Is this some common pattern?

In D18920#405658, @oshogbo wrote:

Is this some common pattern?

Yes, this was actually exposed by rS343117 where a later restriction was performed on the same stdin stream that would have allowed mmap'ed operations. While stdin itself doesn't really allow mmap, for the more generic file operation case, because we already allowed CAP_SEEK, it seems to be reasonable to just allow mmap'ed operation at the same time.

In D18920#405771, @delphij wrote:

In D18920#405658, @oshogbo wrote:

Is this some common pattern?

Yes, this was actually exposed by rS343117 where a later restriction was performed on the same stdin stream that would have allowed mmap'ed operations. While stdin itself doesn't really allow mmap, for the more generic file operation case, because we already allowed CAP_SEEK, it seems to be reasonable to just allow mmap'ed operation at the same time.

Sorry for the delay, I did not see the initial email for this review.

As we discussed in email, I don't really like this because it's extraneous to the API. It lets us fix cmp(1), but only because cmp(1) happens to use mmap() for regular files instead of the stream abstraction. CAP_MMAP_* lets one play games with the VM, you can do things like replace an existing mapping or very quickly dirty pages.

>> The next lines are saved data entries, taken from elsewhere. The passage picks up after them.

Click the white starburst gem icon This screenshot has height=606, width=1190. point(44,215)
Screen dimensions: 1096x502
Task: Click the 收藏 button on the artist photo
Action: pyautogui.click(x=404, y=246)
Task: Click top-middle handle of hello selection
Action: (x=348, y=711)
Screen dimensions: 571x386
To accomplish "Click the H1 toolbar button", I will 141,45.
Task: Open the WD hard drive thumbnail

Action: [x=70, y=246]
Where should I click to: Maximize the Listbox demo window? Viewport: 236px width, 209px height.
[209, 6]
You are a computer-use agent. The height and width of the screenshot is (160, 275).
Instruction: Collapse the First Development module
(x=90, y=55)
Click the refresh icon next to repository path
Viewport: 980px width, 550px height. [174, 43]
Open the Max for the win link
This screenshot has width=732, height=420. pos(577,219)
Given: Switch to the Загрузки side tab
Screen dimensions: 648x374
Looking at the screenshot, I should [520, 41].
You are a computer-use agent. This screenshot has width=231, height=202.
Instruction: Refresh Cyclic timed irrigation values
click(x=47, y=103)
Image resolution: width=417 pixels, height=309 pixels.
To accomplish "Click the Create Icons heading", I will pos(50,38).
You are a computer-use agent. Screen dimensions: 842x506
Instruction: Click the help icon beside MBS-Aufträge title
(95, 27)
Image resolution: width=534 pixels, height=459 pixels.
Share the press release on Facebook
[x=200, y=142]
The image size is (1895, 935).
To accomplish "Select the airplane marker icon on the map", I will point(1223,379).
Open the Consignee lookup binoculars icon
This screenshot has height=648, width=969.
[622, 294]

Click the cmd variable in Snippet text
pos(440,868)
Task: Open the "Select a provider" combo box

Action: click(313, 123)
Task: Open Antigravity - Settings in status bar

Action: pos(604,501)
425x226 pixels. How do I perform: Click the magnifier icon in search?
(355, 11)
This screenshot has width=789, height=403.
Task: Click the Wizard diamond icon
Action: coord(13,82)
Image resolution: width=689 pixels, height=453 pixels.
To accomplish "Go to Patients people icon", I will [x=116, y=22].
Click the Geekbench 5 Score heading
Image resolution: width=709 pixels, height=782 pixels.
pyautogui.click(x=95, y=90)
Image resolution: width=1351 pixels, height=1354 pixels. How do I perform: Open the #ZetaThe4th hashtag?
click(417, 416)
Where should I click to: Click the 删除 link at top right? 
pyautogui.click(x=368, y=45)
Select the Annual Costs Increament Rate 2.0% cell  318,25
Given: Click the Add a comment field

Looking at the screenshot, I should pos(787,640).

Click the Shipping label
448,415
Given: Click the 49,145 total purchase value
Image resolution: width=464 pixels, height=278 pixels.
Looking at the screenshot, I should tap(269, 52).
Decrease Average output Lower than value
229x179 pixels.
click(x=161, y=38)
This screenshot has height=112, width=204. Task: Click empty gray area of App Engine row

cmp(1) should really use separate sets of rights for the special (streams) and !special (mmap) cases. It is a bit tricky because the !special case will fall back to using streams if mmap() fails. I'm not yet sure how best to deal with this.

I won't block this patch, but I think it's the wrong direction.

Sorry for taking a while to get back to this. I have an alternate patch at D19216.